**YOUR OBJECTIVE**
Each entry in the material below should be copied without any alteration.

**ENTRIES SHOWN**
::::

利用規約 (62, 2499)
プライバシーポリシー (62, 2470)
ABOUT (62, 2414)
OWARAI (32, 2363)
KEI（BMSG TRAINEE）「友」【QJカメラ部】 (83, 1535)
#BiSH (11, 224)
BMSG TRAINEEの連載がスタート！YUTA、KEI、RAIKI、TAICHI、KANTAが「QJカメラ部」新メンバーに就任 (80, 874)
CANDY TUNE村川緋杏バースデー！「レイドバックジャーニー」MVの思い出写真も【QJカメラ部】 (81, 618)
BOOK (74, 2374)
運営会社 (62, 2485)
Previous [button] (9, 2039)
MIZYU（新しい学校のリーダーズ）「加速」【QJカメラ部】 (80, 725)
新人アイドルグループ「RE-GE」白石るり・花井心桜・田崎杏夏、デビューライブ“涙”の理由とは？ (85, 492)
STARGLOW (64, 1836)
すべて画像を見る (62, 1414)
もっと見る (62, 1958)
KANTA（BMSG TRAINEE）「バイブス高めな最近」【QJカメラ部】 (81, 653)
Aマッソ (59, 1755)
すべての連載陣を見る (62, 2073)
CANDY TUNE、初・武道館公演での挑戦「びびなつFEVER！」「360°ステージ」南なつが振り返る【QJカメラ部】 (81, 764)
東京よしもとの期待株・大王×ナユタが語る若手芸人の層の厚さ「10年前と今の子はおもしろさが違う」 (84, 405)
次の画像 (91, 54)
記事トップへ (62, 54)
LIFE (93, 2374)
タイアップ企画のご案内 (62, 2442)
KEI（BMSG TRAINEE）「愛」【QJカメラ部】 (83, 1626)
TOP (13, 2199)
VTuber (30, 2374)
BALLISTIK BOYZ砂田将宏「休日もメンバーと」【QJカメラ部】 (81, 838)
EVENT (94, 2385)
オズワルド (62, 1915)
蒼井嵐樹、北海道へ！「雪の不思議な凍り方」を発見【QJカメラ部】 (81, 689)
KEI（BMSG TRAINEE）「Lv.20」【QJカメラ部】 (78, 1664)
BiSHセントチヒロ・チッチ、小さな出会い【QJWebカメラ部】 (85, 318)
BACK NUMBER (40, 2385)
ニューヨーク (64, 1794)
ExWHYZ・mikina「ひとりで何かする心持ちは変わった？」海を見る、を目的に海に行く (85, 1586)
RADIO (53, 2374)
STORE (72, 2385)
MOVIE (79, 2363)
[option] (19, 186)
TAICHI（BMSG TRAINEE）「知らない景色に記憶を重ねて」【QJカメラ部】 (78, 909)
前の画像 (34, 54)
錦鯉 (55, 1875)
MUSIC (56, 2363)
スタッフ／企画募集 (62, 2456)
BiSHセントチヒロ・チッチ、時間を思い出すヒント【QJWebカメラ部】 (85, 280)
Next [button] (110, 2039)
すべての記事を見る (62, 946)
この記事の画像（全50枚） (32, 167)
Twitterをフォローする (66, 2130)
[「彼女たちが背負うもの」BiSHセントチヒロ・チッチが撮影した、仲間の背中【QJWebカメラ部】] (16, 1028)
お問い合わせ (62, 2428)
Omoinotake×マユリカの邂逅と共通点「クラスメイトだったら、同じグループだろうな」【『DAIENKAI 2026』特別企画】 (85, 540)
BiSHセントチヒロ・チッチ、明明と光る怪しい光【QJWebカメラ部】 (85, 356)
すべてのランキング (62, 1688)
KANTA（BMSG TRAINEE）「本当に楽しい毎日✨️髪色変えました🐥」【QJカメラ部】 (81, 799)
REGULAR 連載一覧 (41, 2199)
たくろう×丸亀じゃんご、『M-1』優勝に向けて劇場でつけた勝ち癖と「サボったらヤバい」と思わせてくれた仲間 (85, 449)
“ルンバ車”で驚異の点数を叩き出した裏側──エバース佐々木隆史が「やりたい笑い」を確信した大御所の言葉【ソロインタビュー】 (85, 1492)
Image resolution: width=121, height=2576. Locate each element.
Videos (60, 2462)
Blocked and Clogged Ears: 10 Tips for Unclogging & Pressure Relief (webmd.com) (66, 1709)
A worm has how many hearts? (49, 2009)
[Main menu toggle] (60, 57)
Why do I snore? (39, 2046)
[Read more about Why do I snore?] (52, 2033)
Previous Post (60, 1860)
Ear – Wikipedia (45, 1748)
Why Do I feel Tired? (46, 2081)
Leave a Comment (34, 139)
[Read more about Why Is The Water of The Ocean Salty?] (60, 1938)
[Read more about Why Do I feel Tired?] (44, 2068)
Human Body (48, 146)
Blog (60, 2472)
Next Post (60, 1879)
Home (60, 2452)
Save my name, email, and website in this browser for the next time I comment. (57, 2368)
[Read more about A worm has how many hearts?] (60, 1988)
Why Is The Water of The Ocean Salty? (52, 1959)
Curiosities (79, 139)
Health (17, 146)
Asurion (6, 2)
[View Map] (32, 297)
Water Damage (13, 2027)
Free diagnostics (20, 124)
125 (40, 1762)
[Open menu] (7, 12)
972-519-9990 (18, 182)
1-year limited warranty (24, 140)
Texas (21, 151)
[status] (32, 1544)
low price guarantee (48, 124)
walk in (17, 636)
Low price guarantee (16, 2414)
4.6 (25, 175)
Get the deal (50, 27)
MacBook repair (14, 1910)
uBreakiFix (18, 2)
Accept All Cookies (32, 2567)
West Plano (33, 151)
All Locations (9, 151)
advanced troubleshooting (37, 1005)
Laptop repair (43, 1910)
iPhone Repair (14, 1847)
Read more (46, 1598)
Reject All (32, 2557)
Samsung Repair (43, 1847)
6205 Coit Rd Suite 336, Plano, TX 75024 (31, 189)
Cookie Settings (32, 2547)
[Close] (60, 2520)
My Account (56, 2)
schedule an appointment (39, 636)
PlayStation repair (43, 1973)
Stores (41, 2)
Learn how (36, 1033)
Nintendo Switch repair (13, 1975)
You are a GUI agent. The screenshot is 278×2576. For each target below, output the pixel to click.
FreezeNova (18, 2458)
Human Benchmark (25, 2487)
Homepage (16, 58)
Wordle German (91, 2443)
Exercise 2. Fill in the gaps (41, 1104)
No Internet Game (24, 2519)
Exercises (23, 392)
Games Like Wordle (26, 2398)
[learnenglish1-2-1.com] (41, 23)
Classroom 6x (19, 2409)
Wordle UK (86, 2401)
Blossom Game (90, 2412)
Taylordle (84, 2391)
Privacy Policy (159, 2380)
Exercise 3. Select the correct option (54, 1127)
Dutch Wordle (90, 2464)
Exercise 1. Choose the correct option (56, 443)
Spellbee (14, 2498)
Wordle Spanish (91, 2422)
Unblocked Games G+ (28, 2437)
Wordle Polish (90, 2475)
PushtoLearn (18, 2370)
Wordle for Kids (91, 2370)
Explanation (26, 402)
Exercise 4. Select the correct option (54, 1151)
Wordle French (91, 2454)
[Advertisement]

::::

**REPLY TO THE EXERCISE**
利用規約 (62, 2499)
プライバシーポリシー (62, 2470)
ABOUT (62, 2414)
OWARAI (32, 2363)
KEI（BMSG TRAINEE）「友」【QJカメラ部】 (83, 1535)
#BiSH (11, 224)
BMSG TRAINEEの連載がスタート！YUTA、KEI、RAIKI、TAICHI、KANTAが「QJカメラ部」新メンバーに就任 (80, 874)
CANDY TUNE村川緋杏バースデー！「レイドバックジャーニー」MVの思い出写真も【QJカメラ部】 (81, 618)
BOOK (74, 2374)
運営会社 (62, 2485)
Previous [button] (9, 2039)
MIZYU（新しい学校のリーダーズ）「加速」【QJカメラ部】 (80, 725)
新人アイドルグループ「RE-GE」白石るり・花井心桜・田崎杏夏、デビューライブ“涙”の理由とは？ (85, 492)
STARGLOW (64, 1836)
すべて画像を見る (62, 1414)
もっと見る (62, 1958)
KANTA（BMSG TRAINEE）「バイブス高めな最近」【QJカメラ部】 (81, 653)
Aマッソ (59, 1755)
すべての連載陣を見る (62, 2073)
CANDY TUNE、初・武道館公演での挑戦「びびなつFEVER！」「360°ステージ」南なつが振り返る【QJカメラ部】 (81, 764)
東京よしもとの期待株・大王×ナユタが語る若手芸人の層の厚さ「10年前と今の子はおもしろさが違う」 (84, 405)
次の画像 (91, 54)
記事トップへ (62, 54)
LIFE (93, 2374)
タイアップ企画のご案内 (62, 2442)
KEI（BMSG TRAINEE）「愛」【QJカメラ部】 (83, 1626)
TOP (13, 2199)
VTuber (30, 2374)
BALLISTIK BOYZ砂田将宏「休日もメンバーと」【QJカメラ部】 (81, 838)
EVENT (94, 2385)
オズワルド (62, 1915)
蒼井嵐樹、北海道へ！「雪の不思議な凍り方」を発見【QJカメラ部】 (81, 689)
KEI（BMSG TRAINEE）「Lv.20」【QJカメラ部】 (78, 1664)
BiSHセントチヒロ・チッチ、小さな出会い【QJWebカメラ部】 (85, 318)
BACK NUMBER (40, 2385)
ニューヨーク (64, 1794)
ExWHYZ・mikina「ひとりで何かする心持ちは変わった？」海を見る、を目的に海に行く (85, 1586)
RADIO (53, 2374)
STORE (72, 2385)
MOVIE (79, 2363)
[option] (19, 186)
TAICHI（BMSG TRAINEE）「知らない景色に記憶を重ねて」【QJカメラ部】 (78, 909)
前の画像 (34, 54)
錦鯉 (55, 1875)
MUSIC (56, 2363)
スタッフ／企画募集 (62, 2456)
BiSHセントチヒロ・チッチ、時間を思い出すヒント【QJWebカメラ部】 (85, 280)
Next [button] (110, 2039)
すべての記事を見る (62, 946)
この記事の画像（全50枚） (32, 167)
Twitterをフォローする (66, 2130)
[「彼女たちが背負うもの」BiSHセントチヒロ・チッチが撮影した、仲間の背中【QJWebカメラ部】] (16, 1028)
お問い合わせ (62, 2428)
Omoinotake×マユリカの邂逅と共通点「クラスメイトだったら、同じグループだろうな」【『DAIENKAI 2026』特別企画】 (85, 540)
BiSHセントチヒロ・チッチ、明明と光る怪しい光【QJWebカメラ部】 (85, 356)
すべてのランキング (62, 1688)
KANTA（BMSG TRAINEE）「本当に楽しい毎日✨️髪色変えました🐥」【QJカメラ部】 (81, 799)
REGULAR 連載一覧 (41, 2199)
たくろう×丸亀じゃんご、『M-1』優勝に向けて劇場でつけた勝ち癖と「サボったらヤバい」と思わせてくれた仲間 (85, 449)
“ルンバ車”で驚異の点数を叩き出した裏側──エバース佐々木隆史が「やりたい笑い」を確信した大御所の言葉【ソロインタビュー】 (85, 1492)
Image resolution: width=121, height=2576. Locate each element.
Videos (60, 2462)
Blocked and Clogged Ears: 10 Tips for Unclogging & Pressure Relief (webmd.com) (66, 1709)
A worm has how many hearts? (49, 2009)
[Main menu toggle] (60, 57)
Why do I snore? (39, 2046)
[Read more about Why do I snore?] (52, 2033)
Previous Post (60, 1860)
Ear – Wikipedia (45, 1748)
Why Do I feel Tired? (46, 2081)
Leave a Comment (34, 139)
[Read more about Why Is The Water of The Ocean Salty?] (60, 1938)
[Read more about Why Do I feel Tired?] (44, 2068)
Human Body (48, 146)
Blog (60, 2472)
Next Post (60, 1879)
Home (60, 2452)
Save my name, email, and website in this browser for the next time I comment. (57, 2368)
[Read more about A worm has how many hearts?] (60, 1988)
Why Is The Water of The Ocean Salty? (52, 1959)
Curiosities (79, 139)
Health (17, 146)
Asurion (6, 2)
[View Map] (32, 297)
Water Damage (13, 2027)
Free diagnostics (20, 124)
125 (40, 1762)
[Open menu] (7, 12)
972-519-9990 (18, 182)
1-year limited warranty (24, 140)
Texas (21, 151)
[status] (32, 1544)
low price guarantee (48, 124)
walk in (17, 636)
Low price guarantee (16, 2414)
4.6 (25, 175)
Get the deal (50, 27)
MacBook repair (14, 1910)
uBreakiFix (18, 2)
Accept All Cookies (32, 2567)
West Plano (33, 151)
All Locations (9, 151)
advanced troubleshooting (37, 1005)
Laptop repair (43, 1910)
iPhone Repair (14, 1847)
Read more (46, 1598)
Reject All (32, 2557)
Samsung Repair (43, 1847)
6205 Coit Rd Suite 336, Plano, TX 75024 (31, 189)
Cookie Settings (32, 2547)
[Close] (60, 2520)
My Account (56, 2)
schedule an appointment (39, 636)
PlayStation repair (43, 1973)
Stores (41, 2)
Learn how (36, 1033)
Nintendo Switch repair (13, 1975)
You are a GUI agent. The screenshot is 278×2576. For each target below, output the pixel to click.
FreezeNova (18, 2458)
Human Benchmark (25, 2487)
Homepage (16, 58)
Wordle German (91, 2443)
Exercise 2. Fill in the gaps (41, 1104)
No Internet Game (24, 2519)
Exercises (23, 392)
Games Like Wordle (26, 2398)
[learnenglish1-2-1.com] (41, 23)
Classroom 6x (19, 2409)
Wordle UK (86, 2401)
Blossom Game (90, 2412)
Taylordle (84, 2391)
Privacy Policy (159, 2380)
Exercise 3. Select the correct option (54, 1127)
Dutch Wordle (90, 2464)
Exercise 1. Choose the correct option (56, 443)
Spellbee (14, 2498)
Wordle Spanish (91, 2422)
Unblocked Games G+ (28, 2437)
Wordle Polish (90, 2475)
PushtoLearn (18, 2370)
Wordle for Kids (91, 2370)
Explanation (26, 402)
Exercise 4. Select the correct option (54, 1151)
Wordle French (91, 2454)
[Advertisement]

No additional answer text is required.